Passage for review >>
□ □ □ □

Gregory McKay, Phoenix, Arizona
Greg McKay, director of Arizona’s Department of Child Safety since 2015, has presided over a system transformation. Facing an investigations backlog of more than 16,000 cases, the department introduced a “lean-inspired” management system that has empowered teams to track weekly progress, quickly shift resources, measure results and ultimately eliminate the backlog. Under his leadership, the number of children in foster care in Arizona has been safely reduced by nearly 20 percent. The reduction of children in care is the result of reduced investigative and ongoing caseloads, allowing for more time to engage families and successfully manage safety risks. A former detective specializing in crimes against children and homicide, Mr. McKay has brought his experience to bear in child welfare by helping his team understand the importance of teamwork and camaraderie while serving the mission of helping all of Arizona’s children achieve safety so they can grow and thrive.
Rep. Ruth Kagi, Shoreline, Washington
Ruth Kagi, a member of the Washington state House of Representatives since 1999, is hailed as one of the most effective and influential advocates for children, youth and families in the state. Her legislative agenda focuses on improving the quality of early learning and child care, and improving foster care. She currently chairs the House Early Learning and Human Services Committee and was a prime sponsor of far-reaching legislation passed in 2017 to restructure the state child welfare system, creating a new Department of Children, Youth and Families. That change was among other new laws and funding approved last year to reform child welfare programs and better support foster parents. She is a member of the House Appropriations Committee, where she has championed a broad array of budget items, including supports for child welfare caseworkers and foster families. Representative Kagi is a past chair of the National Conference of State Legislatures’ Human Services Committee.

□ □ □ □

Information shown >>
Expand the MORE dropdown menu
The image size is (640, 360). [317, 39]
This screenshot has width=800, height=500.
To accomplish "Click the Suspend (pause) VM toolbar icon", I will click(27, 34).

□ □ □ □

Set of tasks >>
1 > In the McKay and Kagi profiles, how large was the investigations backlog at Arizona's Department of Child Safety?
2 > Turn the paragraph of the McKay and Kagi profiles that begins "Ruth Kagi, a member of the Washington state House" into a short bulleted list that keeps its main facts.
Answer from the McKay and Kagi profiles alone.

Results in order >>
1 > More than 16,000 cases.

2 >
- Member of the Washington state House of Representatives since 1999, seen as one of the state's most effective advocates for children, youth and families
- Legislative focus: better early learning and child care, and better foster care
- Chairs the House Early Learning and Human Services Committee
- Prime sponsor of 2017 legislation that restructured the state child welfare system and created a new Department of Children, Youth and Families
- That law was among other new laws and funding to reform child welfare and better support foster parents
- On the House Appropriations Committee, has backed many budget items, including supports for child welfare caseworkers and foster families
- Past chair of the National Conference of State Legislatures' Human Services Committee